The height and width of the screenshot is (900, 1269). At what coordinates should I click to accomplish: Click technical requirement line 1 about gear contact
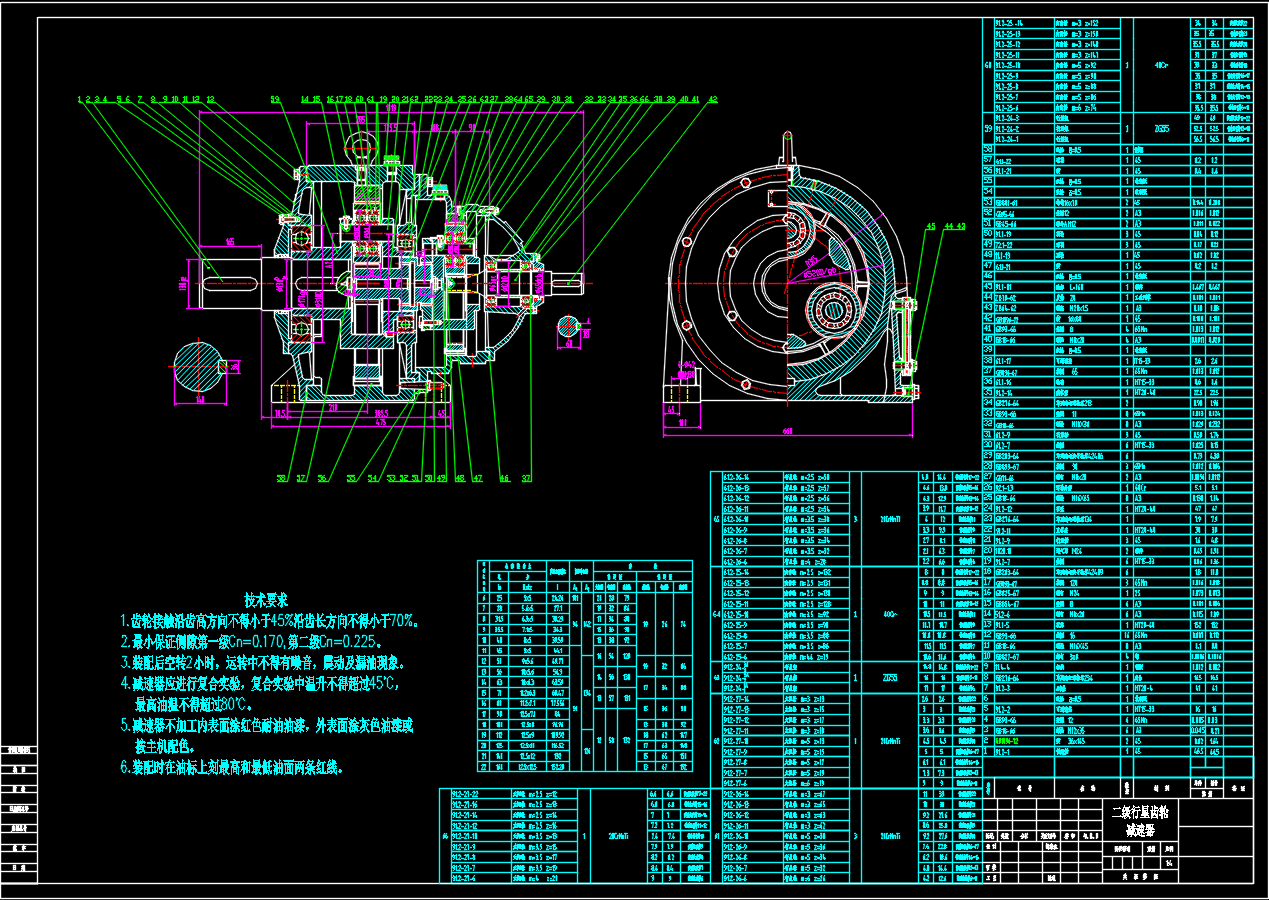(x=268, y=621)
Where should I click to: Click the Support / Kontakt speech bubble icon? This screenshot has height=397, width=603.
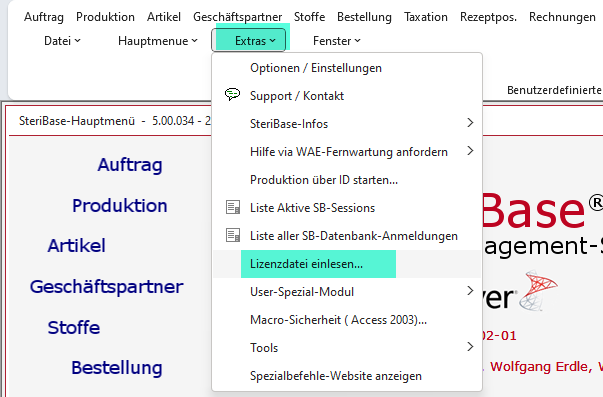[x=232, y=94]
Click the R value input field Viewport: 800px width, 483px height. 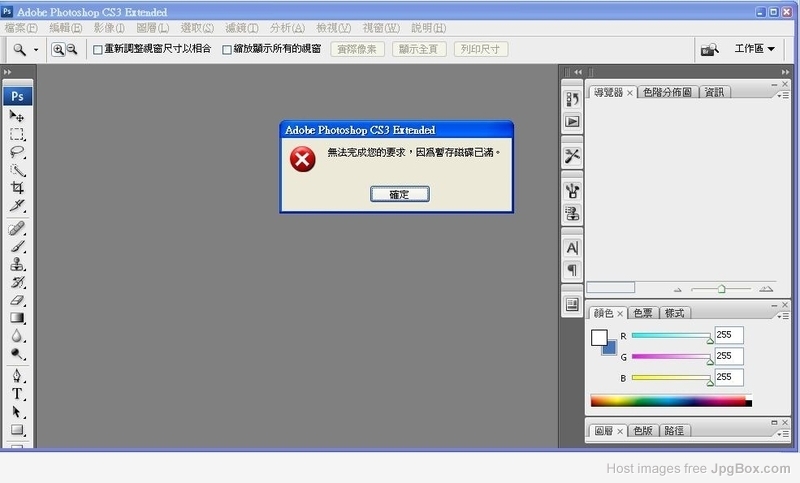[728, 336]
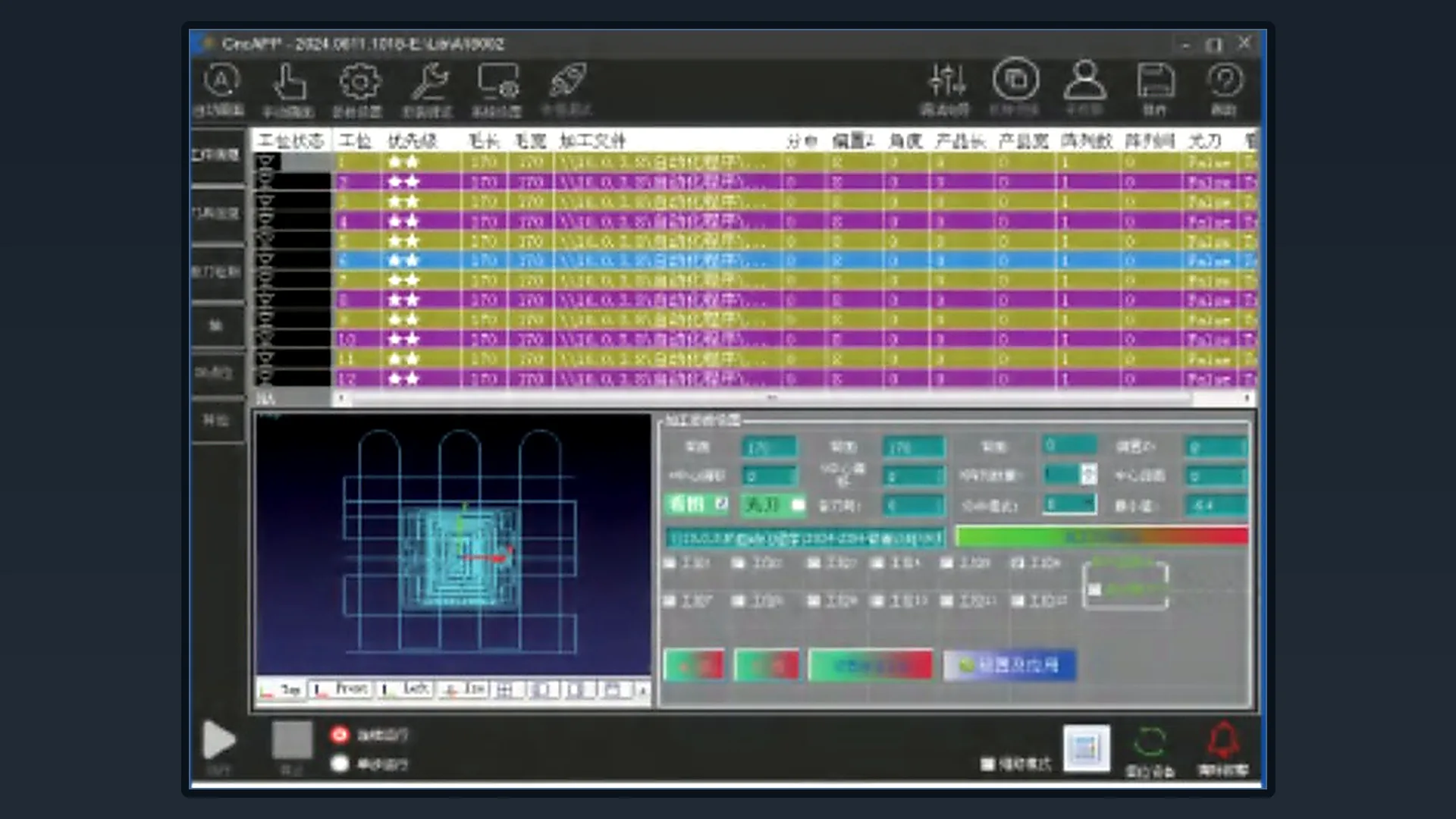The image size is (1456, 819).
Task: Open the dropdown combo box showing 5
Action: (1069, 504)
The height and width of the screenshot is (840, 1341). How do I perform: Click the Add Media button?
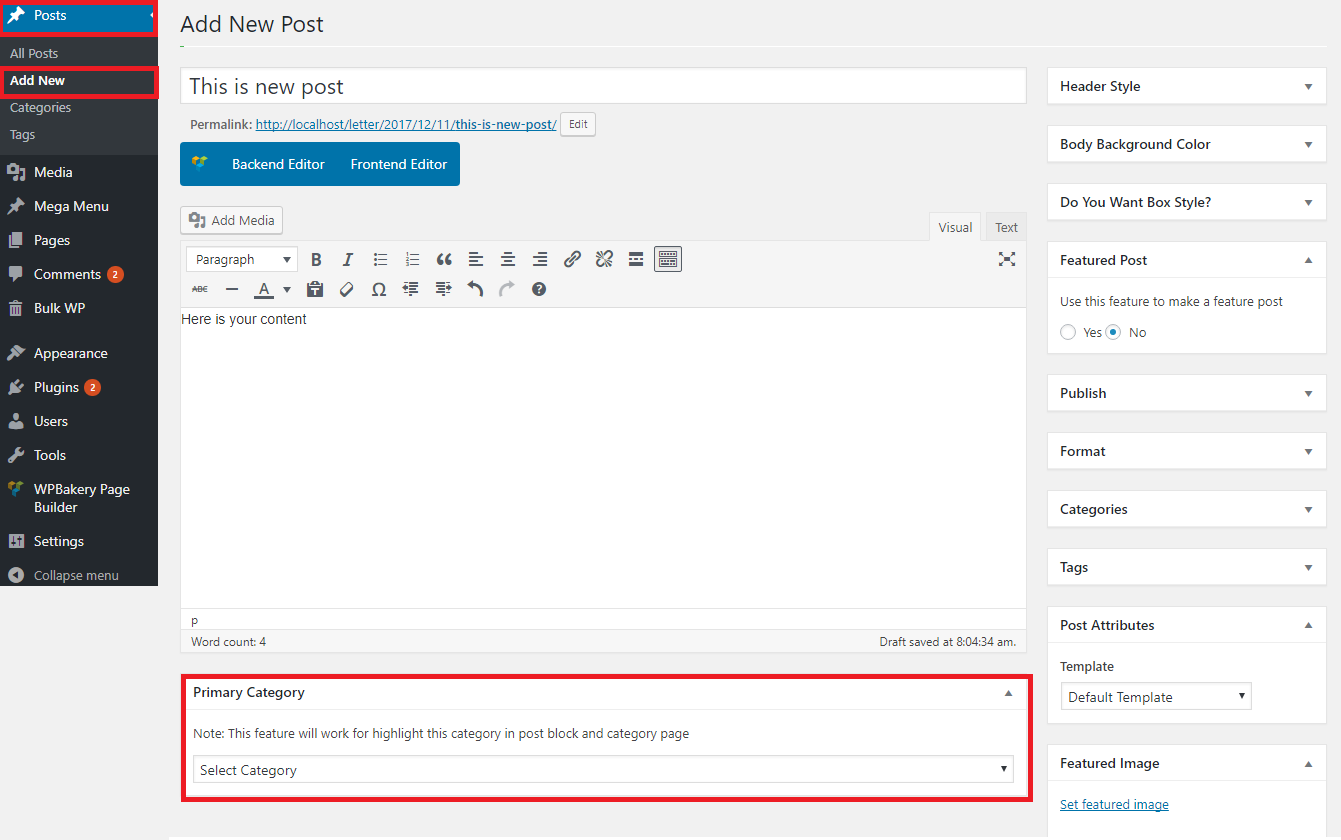pos(232,220)
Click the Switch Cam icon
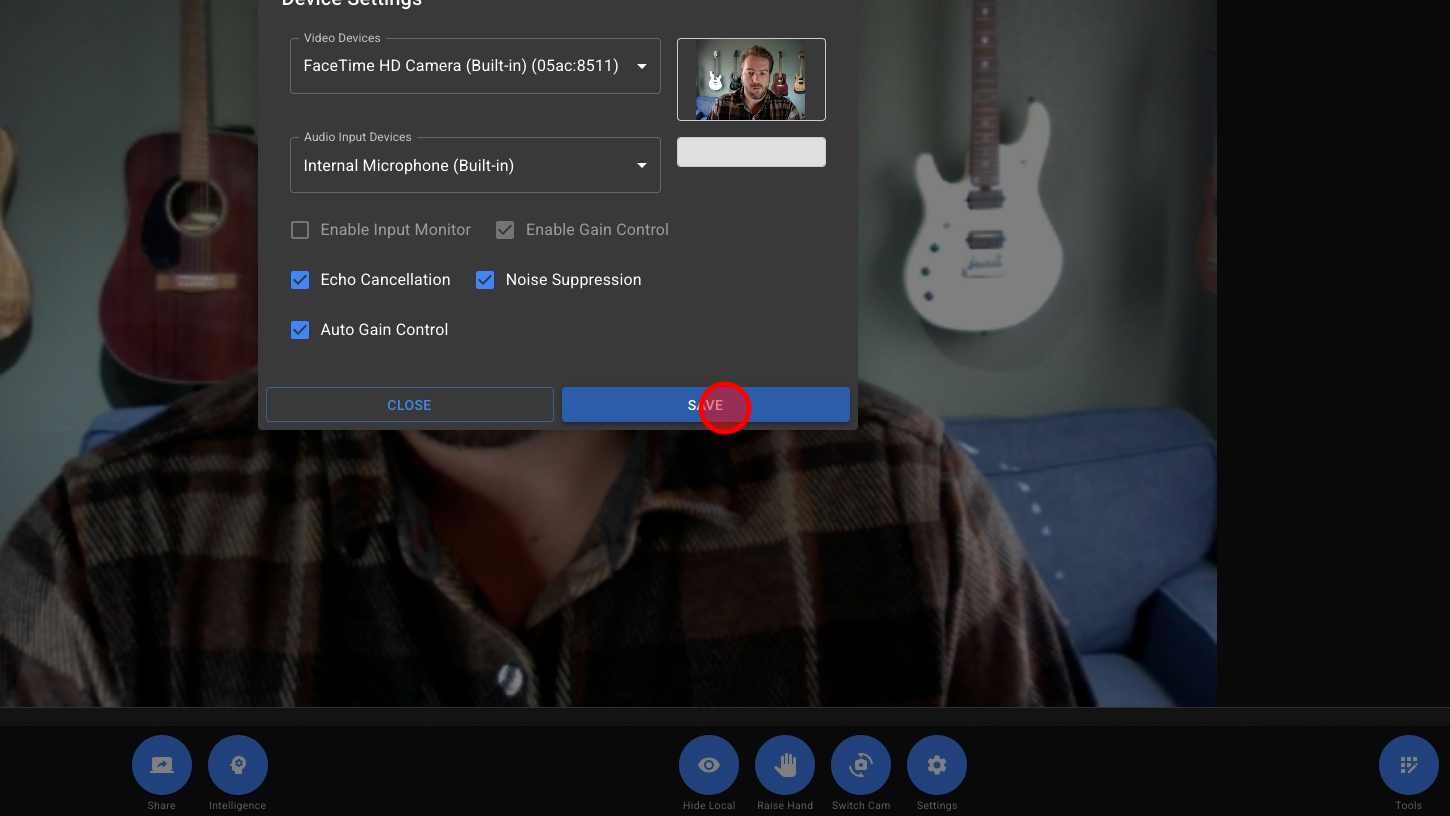 (860, 765)
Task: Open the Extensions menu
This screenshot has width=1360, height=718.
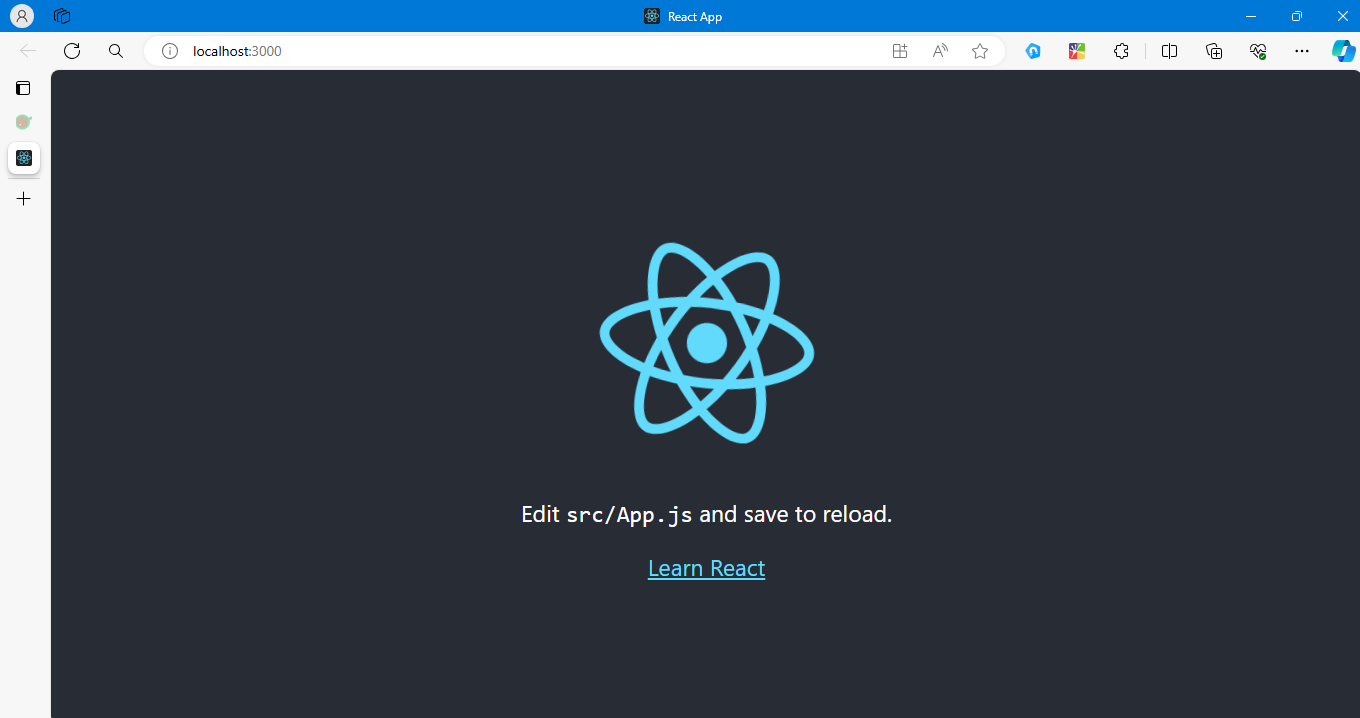Action: [x=1121, y=51]
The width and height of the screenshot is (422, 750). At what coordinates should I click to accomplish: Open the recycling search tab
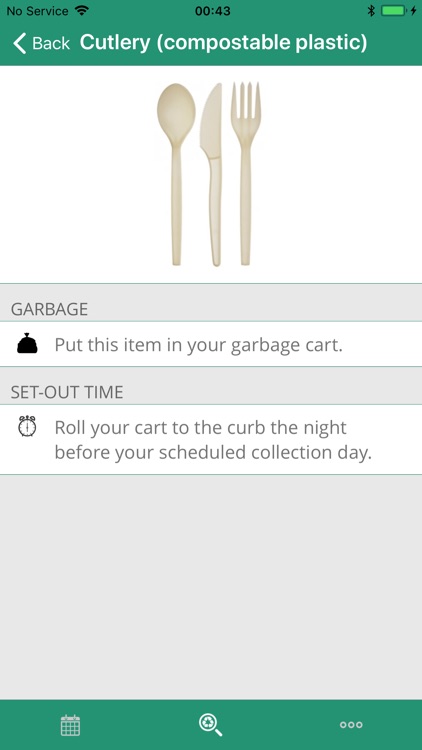pyautogui.click(x=211, y=725)
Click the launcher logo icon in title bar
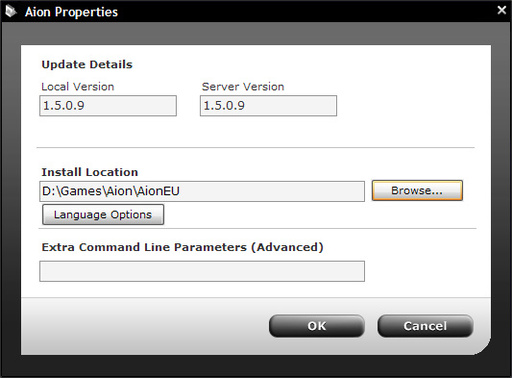Image resolution: width=512 pixels, height=378 pixels. [11, 12]
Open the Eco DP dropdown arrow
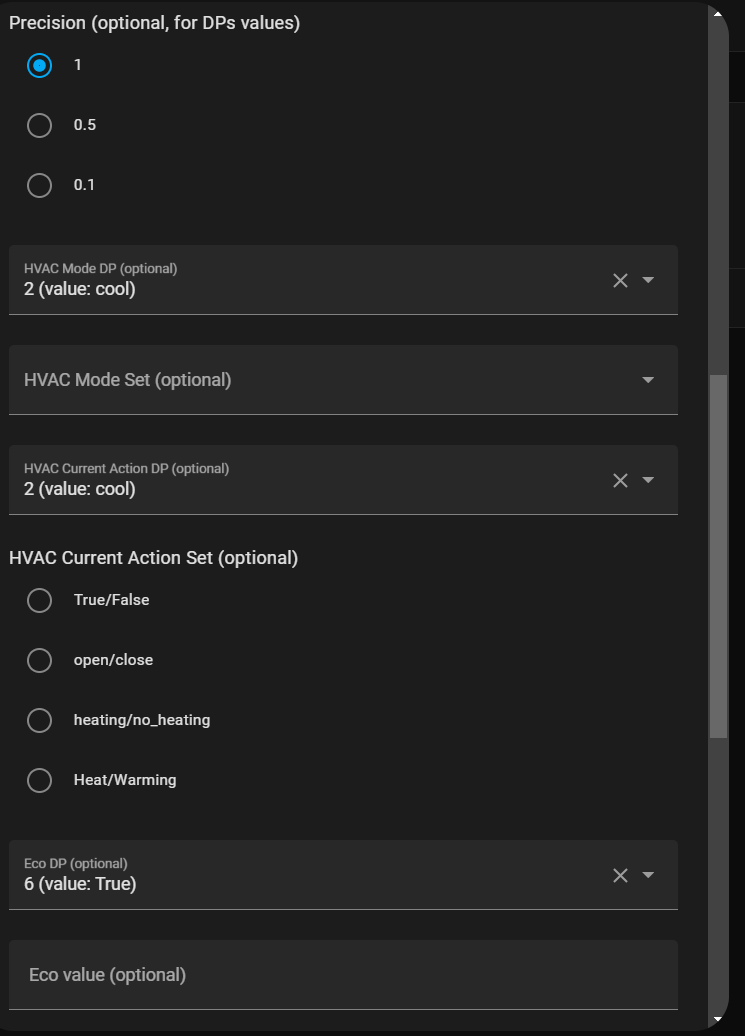Screen dimensions: 745x1036 point(648,875)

------

## Task requirements
Leave out the pictures, then reproduce exactly the run of lines from the one that contains "The height and width of the screenshot is (840, 1341)." to the final line of the listing above.

## Your response
The height and width of the screenshot is (840, 1341). How do I perform: Click the Add Media button?
pos(232,220)
Click the Switch Cam icon
 (860, 765)
Task: Open the Extensions menu
This screenshot has width=1360, height=718.
Action: [x=1121, y=51]
The width and height of the screenshot is (422, 750). At what coordinates should I click to accomplish: Open the recycling search tab
pyautogui.click(x=211, y=725)
Click the launcher logo icon in title bar
Image resolution: width=512 pixels, height=378 pixels. [11, 12]
Open the Eco DP dropdown arrow
Screen dimensions: 745x1036 point(648,875)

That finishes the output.